— Start of Extract provided —

Femme: Gender vs. Sexuality




modified Lisa Frank to look like me


At times I struggle with being everything, with the integration of all of who I am, and all the ways I exist in the world: leather boy (in some ways first and foremost), author, dog person (been doing a lot of growth, healing, thinking about that and hope to write more about it really soon), transgender/genderqueer, femme. FEMME.


I’m feeling really amazed at everything so much of my life right now, how I feel as though I’ve fallen into place and make sense in the world. In the past few years there were significant chunks of time where I’ve struggled with connecting to “femme” as being part of my identity. I had started to see femme as something I did – a gender presentation that worked for me, but allowed myself to skirt (ha!) around how I’d consciously chosen femme as a gender, and how that made it part of how I see myself in the world.

— End of Extract provided —
— Start of Material supplied —

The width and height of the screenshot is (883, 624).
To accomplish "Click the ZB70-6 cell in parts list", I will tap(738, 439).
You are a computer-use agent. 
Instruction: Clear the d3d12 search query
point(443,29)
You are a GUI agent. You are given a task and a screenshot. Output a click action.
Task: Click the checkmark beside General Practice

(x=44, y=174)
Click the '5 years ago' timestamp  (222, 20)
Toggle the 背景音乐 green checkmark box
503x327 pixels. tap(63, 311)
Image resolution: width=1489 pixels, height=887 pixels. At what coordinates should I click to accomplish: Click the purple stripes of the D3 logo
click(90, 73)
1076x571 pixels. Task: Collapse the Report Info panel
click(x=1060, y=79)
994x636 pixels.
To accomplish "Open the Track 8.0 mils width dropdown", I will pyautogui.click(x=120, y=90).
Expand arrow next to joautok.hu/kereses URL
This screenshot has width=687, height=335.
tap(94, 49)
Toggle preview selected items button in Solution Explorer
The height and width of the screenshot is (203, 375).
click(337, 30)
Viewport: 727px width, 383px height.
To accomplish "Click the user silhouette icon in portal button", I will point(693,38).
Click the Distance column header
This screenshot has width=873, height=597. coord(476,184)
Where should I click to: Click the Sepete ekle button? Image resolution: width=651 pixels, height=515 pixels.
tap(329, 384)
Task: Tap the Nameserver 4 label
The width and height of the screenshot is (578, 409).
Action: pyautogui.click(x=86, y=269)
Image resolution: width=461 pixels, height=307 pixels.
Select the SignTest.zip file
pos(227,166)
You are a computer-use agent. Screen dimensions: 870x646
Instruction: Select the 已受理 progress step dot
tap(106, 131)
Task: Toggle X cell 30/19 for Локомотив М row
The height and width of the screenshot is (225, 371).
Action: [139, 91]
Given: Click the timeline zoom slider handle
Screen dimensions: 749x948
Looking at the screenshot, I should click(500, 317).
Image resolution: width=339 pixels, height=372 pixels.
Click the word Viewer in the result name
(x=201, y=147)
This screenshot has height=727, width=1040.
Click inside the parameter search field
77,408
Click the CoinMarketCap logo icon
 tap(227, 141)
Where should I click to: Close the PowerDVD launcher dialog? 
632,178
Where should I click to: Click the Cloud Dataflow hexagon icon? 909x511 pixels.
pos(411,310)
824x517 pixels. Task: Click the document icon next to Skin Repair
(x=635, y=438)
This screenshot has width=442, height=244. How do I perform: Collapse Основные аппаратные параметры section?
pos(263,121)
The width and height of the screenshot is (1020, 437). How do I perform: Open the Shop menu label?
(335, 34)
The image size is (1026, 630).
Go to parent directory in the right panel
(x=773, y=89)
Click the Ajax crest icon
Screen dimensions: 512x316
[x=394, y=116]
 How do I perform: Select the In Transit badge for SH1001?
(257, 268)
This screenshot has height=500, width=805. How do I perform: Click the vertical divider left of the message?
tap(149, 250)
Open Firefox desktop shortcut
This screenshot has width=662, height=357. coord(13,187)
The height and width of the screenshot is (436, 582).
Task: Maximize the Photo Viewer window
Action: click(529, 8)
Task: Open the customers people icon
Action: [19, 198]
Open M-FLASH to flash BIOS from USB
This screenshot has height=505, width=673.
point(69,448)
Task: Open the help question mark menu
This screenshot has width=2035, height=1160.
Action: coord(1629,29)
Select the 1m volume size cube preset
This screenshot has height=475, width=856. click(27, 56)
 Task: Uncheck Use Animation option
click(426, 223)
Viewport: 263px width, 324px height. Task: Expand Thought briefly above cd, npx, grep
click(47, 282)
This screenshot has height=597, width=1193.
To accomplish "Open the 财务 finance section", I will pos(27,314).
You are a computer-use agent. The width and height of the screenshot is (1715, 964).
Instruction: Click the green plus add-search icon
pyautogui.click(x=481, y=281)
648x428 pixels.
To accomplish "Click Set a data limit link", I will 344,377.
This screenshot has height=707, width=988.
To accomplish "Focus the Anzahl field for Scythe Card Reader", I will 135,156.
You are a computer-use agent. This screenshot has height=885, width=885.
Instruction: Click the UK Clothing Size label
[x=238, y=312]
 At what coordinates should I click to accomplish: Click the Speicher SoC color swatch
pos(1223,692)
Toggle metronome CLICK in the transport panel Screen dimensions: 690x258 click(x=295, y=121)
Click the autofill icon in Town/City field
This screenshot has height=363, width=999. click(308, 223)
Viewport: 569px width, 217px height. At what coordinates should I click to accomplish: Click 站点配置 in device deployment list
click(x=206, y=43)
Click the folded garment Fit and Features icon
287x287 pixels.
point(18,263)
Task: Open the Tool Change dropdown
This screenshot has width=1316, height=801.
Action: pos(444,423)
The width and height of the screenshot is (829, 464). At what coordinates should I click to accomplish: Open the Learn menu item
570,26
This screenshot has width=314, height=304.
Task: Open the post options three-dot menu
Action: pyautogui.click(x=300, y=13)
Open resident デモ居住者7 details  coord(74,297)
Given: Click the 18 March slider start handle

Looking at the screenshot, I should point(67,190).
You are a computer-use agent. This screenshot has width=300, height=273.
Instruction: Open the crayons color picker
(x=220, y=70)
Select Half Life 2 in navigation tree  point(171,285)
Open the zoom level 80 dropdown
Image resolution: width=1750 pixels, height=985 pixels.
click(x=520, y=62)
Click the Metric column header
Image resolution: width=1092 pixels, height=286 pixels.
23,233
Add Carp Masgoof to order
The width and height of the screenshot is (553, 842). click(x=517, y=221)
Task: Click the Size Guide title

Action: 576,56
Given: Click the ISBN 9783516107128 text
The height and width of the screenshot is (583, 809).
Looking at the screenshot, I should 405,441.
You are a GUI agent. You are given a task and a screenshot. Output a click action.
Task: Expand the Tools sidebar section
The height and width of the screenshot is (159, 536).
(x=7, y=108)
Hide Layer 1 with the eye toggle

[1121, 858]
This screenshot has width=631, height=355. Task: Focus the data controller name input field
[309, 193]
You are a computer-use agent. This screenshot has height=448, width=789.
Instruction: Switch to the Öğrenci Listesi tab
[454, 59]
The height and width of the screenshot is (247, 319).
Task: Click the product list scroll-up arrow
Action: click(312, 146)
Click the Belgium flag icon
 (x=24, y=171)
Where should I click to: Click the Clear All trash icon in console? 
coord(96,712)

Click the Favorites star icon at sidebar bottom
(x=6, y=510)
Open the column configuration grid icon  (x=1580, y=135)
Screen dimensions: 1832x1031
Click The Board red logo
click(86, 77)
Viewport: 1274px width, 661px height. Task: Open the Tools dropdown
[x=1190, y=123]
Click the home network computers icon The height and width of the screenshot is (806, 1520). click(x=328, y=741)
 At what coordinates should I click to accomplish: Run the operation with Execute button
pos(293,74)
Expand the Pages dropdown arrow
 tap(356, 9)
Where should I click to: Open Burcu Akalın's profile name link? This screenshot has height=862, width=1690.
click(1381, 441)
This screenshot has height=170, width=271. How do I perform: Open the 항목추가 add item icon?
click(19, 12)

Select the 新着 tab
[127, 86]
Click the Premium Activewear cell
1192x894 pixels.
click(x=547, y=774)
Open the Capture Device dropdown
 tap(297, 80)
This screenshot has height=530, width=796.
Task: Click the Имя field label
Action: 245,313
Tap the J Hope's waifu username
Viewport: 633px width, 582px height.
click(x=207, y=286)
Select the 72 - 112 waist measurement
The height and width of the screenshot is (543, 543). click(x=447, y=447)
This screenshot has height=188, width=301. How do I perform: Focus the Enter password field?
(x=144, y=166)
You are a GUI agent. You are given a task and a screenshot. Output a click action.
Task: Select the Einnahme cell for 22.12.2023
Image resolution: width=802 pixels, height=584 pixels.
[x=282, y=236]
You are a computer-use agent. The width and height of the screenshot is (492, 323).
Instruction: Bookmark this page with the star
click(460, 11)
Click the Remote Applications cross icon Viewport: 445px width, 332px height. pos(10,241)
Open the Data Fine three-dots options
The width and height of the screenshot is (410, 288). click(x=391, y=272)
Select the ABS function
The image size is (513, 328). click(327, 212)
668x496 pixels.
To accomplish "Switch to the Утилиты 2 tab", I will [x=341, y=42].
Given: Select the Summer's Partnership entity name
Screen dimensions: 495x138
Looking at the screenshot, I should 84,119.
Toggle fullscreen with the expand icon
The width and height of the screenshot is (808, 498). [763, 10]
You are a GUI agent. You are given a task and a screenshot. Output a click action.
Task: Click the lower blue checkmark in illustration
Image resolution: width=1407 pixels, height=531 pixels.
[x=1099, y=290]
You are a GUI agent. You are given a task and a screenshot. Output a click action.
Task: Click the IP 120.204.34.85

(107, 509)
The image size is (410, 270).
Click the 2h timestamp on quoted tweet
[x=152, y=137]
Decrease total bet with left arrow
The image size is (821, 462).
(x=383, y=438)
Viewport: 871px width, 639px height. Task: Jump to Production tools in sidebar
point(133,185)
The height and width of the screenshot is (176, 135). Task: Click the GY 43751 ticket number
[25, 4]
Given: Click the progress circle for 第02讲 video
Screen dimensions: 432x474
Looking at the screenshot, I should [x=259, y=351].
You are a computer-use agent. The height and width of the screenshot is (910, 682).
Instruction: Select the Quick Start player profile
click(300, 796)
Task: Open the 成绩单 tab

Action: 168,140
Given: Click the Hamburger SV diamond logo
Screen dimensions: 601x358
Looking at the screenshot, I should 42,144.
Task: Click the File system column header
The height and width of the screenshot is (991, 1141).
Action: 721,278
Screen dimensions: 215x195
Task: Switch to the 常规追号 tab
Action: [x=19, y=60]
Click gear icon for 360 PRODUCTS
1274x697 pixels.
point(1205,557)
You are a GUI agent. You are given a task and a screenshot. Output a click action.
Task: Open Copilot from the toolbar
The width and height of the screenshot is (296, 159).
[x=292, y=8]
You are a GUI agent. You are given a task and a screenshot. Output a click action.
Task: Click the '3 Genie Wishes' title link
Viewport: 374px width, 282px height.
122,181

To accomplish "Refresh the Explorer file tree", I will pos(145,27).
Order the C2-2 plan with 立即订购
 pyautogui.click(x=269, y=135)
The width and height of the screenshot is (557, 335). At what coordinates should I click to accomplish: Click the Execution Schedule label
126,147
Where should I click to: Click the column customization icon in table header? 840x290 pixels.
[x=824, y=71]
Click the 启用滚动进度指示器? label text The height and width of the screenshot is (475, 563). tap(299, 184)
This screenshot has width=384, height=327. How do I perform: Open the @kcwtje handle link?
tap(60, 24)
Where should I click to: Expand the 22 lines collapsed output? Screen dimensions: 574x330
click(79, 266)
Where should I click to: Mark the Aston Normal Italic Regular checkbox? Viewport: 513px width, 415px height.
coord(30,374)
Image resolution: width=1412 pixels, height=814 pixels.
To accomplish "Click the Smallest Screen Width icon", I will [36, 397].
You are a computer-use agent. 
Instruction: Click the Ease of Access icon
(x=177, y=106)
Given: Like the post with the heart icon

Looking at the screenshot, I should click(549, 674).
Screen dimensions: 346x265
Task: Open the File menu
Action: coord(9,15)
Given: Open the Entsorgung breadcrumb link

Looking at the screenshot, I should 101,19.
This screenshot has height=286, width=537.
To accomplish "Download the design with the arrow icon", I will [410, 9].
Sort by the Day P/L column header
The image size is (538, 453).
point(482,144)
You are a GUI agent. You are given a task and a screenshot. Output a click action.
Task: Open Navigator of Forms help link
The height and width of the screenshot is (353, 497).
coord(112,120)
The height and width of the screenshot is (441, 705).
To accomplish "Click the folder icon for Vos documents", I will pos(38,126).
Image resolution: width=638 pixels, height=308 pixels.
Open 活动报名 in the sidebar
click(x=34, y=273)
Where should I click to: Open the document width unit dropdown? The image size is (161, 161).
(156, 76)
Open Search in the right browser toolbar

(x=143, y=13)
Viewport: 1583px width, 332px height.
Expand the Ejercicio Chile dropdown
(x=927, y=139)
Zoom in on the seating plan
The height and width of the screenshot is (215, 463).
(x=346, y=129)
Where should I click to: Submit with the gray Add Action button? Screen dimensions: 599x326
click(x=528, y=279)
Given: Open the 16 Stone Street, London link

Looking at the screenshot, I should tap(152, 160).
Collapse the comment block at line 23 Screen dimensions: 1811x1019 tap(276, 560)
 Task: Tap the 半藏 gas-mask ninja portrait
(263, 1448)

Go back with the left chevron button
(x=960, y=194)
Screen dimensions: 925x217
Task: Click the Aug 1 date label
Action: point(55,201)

— End of Material supplied —

To-do list –
a) List every identity the writer names in the post on femme identity when describing all the ways they exist in the world.
b) Answer these questions from the post on femme identity.
(i) Which identity does the writer call, in some ways, first and foremost?
(ii) About which identity does the writer hope to write more really soon?
(iii) What had the writer started to see femme as?
c) Pull out the passage of the post on femme identity between "Femme: Gender vs." and "transgender/genderqueer, femme. FEMME.", inclusive.

Outputs in order –
a)
leather boy
author
dog person
transgender/genderqueer
femme

b)
(i) Leather boy.
(ii) Dog person.
(iii) Something they did: a gender presentation that worked for them.

c)
Femme: Gender vs. Sexuality




modified Lisa Frank to look like me


At times I struggle with being everything, with the integration of all of who I am, and all the ways I exist in the world: leather boy (in some ways first and foremost), author, dog person (been doing a lot of growth, healing, thinking about that and hope to write more about it really soon), transgender/genderqueer, femme. FEMME.